Your answer must be an exact retyping of the line containing "At what coordinates" and every line after it through the end of the records below, with no pictures and nothing else.

- Opening Delimiter -

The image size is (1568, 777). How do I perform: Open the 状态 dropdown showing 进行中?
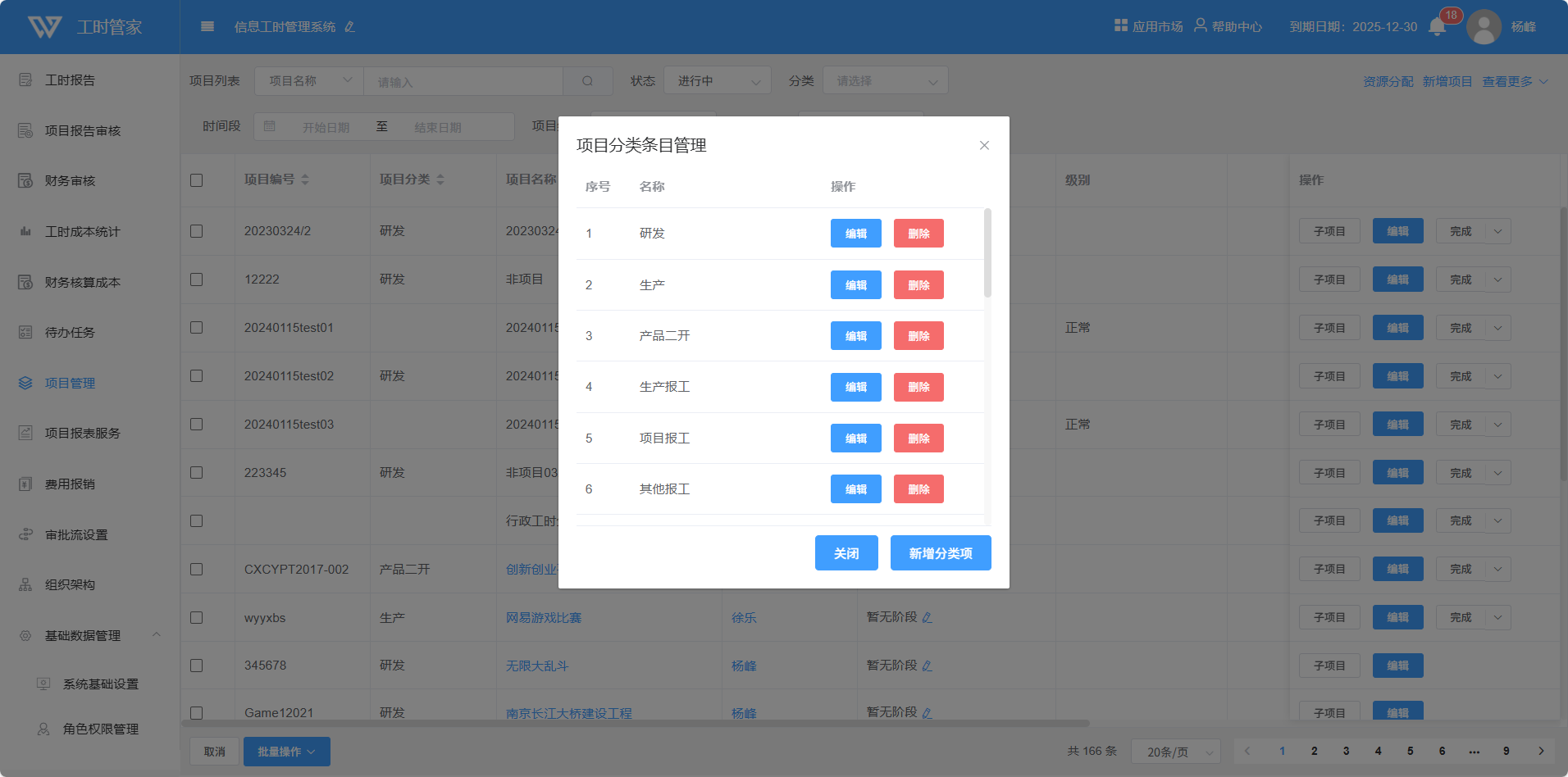point(718,81)
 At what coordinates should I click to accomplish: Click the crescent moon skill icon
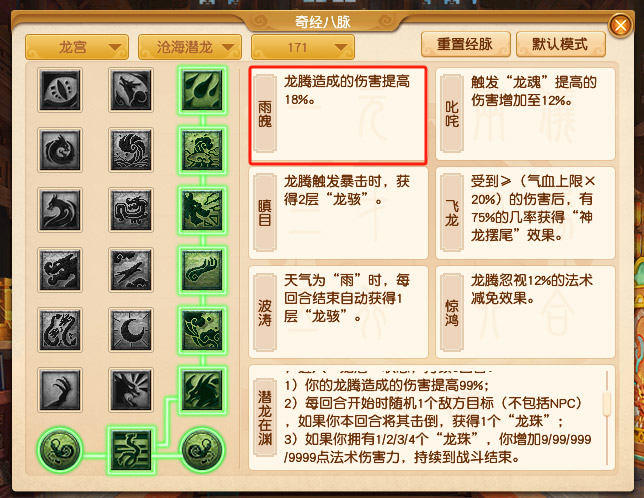tap(131, 330)
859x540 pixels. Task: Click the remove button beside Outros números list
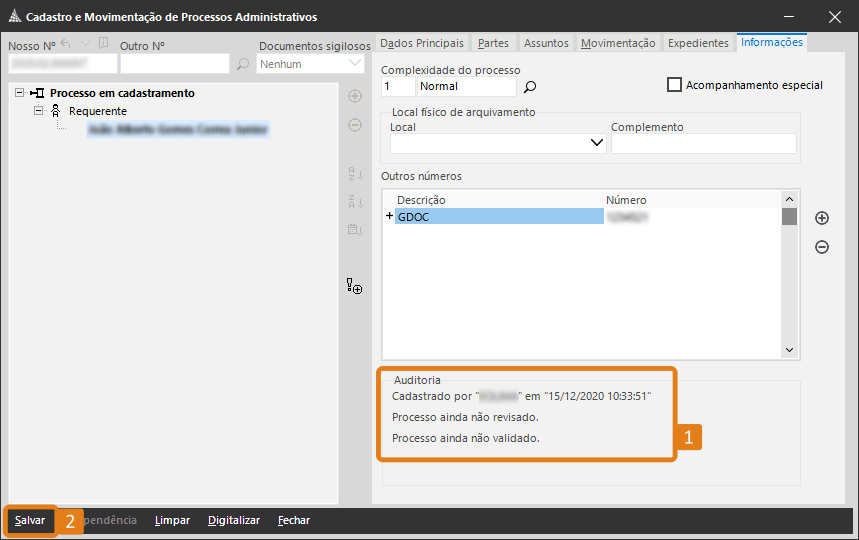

- Closing Delimiter -

#### [Answer section]
 At what coordinates should I click to accomplish: Click the crescent moon skill icon
tap(131, 330)
859x540 pixels. Task: Click the remove button beside Outros números list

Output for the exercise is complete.